Sono passati 9 giorni da quando Julen è caduto in un pozzo profondo circa 100 metri. Da quel momento è stata una corsa contro il tempo per salvare il piccolo di appena 2 anni. I problemi sono stati molti, prima un blocco di granito che ha bloccato la trivella, poi il tempo che scorreva inesorabile. Ora manca poco, ma le condizioni meteorologiche avverse rendono tutto ancora più difficile.

Il tunnel scavato è troppo piccolo

Negli scorsi giorni, nel tentativo di trovare il bambino, i soccorritori hanno scavato un tunnel verticale parallelo al pozzo in cui il piccolo è precipitato.

Ora quel tunnel di 20 cm scavato per permettere ai soccorritori di raggiungere il bambino è troppo piccolo. Nel tunnel scavato sono stati introdotti cilindri di metallo per impedire che il tunnel franasse su se stesso, ora però quello stesso tunnel non permetterà a nessuno di raggiungere il piccolo. Ancora quindi non si sa quanto ci vorrà per arrivare al bambino. Stando a El Pais, “la perforazione del tunnel parallelo era terminata alle 20.30 di lunedì sera ed era durata 55 ore, molte di più rispetto alle 15 previste“, il tempo quindi è sempre meno.

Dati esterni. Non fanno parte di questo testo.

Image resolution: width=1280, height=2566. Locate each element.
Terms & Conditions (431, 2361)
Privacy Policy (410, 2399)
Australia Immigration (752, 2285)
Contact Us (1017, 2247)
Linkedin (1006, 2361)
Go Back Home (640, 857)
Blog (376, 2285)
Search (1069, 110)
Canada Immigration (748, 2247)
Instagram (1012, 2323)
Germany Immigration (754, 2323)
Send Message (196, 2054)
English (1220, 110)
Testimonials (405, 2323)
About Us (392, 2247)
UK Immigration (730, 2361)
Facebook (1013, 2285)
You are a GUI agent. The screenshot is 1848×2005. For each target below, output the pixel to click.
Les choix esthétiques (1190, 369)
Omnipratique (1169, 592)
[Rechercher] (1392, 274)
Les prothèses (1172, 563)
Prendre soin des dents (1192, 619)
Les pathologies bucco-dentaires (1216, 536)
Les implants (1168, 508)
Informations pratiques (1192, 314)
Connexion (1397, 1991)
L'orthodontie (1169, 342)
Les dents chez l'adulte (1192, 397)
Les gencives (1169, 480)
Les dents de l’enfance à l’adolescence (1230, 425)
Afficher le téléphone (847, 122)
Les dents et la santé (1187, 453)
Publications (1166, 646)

Un’immagine del luogo (Fonte: ANSA)

Un’immagine del luogo (Fonte: ANSA)

Le parole del padre

Intanto la famiglia vive un incubo senza fine. Nel 2017 avevano perso il loro primo figlio, Óliver, di appena 3 anni. Mentre la famiglia passeggiava su una spiaggia di El Palo, il piccolo è stato colto da un infarto. Ora anche la vita di Julen è appesa a un filo. Pomeriggio 5 oggi ha mandato in onda un servizio con le parole del padre che non perde la speranza: “Voglio credere con tutte le forze che mio figlio sia ancora vivo“.

E ancora: “Nessuno può capire ciò che stiamo passando, io so che tantissimi genitori ci stanno vicino e dicono di capirci ma possono solo immaginare il nostro dolore“.